Computational 解析: NMF (non-negative matrix factorization) には KINOMO (semi-supervised) を使用し 87 programs を 7 metaprogram (MP) に集約した。転写因子活性推定は VIPER (Virtual Inference of Protein-activity by Enriched Regulon) + SCENIC (single-cell regulatory network inference and clustering) の 2 法で直交検証し、CNA (copy-number alteration) 推定は inferCNV 法で実施した。T 細胞 annotation は ProjecTILs (reference atlas-based T cell state projection framework) reference-based 法で独立検証した。RNA velocity は scVelo で解析し MDM 系列関係を推定した。
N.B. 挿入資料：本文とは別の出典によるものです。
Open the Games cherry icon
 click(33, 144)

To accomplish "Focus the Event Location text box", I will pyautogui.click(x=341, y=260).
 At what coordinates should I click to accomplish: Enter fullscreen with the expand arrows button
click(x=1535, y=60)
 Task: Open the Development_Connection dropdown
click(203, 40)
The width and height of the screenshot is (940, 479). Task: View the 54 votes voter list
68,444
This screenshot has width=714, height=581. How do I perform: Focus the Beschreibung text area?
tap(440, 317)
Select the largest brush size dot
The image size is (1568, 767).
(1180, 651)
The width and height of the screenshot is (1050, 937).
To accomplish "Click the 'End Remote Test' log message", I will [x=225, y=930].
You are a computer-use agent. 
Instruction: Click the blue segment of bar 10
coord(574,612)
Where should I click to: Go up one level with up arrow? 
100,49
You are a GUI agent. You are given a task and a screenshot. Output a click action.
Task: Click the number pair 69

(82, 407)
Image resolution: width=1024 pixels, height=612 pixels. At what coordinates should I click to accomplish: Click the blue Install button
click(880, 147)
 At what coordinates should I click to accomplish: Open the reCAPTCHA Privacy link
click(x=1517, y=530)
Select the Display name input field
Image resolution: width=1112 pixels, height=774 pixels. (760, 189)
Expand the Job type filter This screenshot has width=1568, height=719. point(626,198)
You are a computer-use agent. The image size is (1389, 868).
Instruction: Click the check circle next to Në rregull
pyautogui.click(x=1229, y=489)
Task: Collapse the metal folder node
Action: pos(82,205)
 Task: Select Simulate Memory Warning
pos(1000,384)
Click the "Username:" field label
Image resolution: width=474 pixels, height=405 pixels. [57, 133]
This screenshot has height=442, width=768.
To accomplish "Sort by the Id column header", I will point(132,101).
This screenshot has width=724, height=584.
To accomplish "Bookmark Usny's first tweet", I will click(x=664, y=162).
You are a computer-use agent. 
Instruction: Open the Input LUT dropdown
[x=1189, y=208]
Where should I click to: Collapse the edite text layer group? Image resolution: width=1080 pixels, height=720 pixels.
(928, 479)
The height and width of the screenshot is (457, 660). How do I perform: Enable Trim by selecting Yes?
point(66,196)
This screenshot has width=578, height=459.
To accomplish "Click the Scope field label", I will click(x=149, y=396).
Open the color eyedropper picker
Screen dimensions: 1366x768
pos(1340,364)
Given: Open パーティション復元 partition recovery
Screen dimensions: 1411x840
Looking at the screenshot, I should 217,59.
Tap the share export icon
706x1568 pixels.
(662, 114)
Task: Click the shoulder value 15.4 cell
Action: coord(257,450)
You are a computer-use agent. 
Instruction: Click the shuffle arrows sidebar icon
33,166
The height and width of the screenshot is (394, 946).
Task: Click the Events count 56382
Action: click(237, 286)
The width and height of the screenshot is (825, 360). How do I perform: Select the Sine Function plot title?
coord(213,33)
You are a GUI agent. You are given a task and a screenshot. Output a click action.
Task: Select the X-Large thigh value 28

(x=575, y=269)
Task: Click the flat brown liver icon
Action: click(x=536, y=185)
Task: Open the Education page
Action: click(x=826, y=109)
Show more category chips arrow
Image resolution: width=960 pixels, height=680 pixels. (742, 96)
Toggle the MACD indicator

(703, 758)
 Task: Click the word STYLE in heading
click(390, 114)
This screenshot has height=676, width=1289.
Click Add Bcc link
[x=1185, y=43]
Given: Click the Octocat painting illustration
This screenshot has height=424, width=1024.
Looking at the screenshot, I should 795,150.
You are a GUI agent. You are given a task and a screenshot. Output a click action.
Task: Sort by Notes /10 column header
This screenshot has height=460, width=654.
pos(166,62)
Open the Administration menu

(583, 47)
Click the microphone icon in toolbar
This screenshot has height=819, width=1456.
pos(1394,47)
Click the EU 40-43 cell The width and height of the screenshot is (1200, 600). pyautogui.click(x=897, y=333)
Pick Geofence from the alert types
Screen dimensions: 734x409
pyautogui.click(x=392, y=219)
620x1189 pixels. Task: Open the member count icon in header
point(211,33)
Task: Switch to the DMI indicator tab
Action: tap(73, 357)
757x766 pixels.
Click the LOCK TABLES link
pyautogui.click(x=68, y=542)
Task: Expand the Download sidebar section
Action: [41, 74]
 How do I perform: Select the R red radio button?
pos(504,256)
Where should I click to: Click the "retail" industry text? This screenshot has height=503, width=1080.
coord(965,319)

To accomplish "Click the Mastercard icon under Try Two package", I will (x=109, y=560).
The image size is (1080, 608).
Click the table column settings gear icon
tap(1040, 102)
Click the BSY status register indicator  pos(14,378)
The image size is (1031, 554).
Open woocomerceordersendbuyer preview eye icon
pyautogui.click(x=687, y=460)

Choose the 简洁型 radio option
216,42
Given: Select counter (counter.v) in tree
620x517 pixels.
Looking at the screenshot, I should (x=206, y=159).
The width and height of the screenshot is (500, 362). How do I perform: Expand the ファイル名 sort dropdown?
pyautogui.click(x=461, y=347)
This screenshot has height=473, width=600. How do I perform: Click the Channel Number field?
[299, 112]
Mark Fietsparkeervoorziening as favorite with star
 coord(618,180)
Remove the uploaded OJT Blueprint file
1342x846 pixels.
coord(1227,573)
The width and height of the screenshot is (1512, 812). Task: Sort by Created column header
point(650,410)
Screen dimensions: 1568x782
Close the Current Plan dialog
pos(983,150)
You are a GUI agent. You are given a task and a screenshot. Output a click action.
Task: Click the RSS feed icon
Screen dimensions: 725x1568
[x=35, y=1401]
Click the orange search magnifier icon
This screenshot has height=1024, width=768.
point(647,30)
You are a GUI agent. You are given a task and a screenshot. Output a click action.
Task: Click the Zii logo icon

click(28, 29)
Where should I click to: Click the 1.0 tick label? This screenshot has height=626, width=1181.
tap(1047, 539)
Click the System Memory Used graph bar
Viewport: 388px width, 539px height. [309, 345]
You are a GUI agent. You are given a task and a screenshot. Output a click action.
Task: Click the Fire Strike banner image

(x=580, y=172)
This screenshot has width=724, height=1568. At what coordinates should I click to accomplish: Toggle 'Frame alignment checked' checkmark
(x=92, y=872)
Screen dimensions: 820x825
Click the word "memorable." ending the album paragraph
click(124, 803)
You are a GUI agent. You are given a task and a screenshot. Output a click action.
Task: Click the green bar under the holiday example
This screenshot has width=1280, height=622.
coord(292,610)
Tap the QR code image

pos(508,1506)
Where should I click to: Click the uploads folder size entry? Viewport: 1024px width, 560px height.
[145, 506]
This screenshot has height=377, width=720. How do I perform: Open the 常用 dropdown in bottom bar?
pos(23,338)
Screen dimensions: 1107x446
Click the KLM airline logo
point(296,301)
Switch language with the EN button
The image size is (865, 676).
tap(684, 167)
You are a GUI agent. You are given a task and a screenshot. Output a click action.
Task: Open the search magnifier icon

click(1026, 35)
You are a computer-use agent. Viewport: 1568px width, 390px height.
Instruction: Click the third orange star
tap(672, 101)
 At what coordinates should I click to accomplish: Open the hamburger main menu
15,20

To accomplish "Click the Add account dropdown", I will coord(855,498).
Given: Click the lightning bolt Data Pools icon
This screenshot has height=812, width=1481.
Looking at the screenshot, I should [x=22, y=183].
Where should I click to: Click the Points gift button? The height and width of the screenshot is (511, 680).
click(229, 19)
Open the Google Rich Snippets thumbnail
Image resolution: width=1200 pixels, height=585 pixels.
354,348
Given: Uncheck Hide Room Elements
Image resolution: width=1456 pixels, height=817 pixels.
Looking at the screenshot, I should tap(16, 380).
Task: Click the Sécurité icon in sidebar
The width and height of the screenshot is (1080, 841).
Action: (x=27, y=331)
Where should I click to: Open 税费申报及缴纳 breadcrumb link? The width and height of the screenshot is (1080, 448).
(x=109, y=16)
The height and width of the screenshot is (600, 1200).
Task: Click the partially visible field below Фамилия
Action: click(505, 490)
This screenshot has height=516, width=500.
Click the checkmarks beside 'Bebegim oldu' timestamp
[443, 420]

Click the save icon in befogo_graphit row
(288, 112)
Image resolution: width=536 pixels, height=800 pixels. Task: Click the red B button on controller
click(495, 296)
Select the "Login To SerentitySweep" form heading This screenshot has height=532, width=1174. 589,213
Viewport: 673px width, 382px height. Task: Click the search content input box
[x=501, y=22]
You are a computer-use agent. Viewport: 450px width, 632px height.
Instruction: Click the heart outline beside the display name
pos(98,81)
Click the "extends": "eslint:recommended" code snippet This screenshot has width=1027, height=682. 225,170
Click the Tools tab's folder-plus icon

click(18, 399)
統計: 連続変数比較は Wilcoxon rank-sum test、発現差異検出は DESeq2 (Wald test, Benjamini-Hochberg 補正, padj < 0.05)、相関は Spearman’s Rho で算出した。遺伝子セット解析は ssGSEA (single-sample gene set enrichment analysis) を使用し、空間的自己相関は Moran’s I (閾値 >0.05, p < 0.001) で評価した。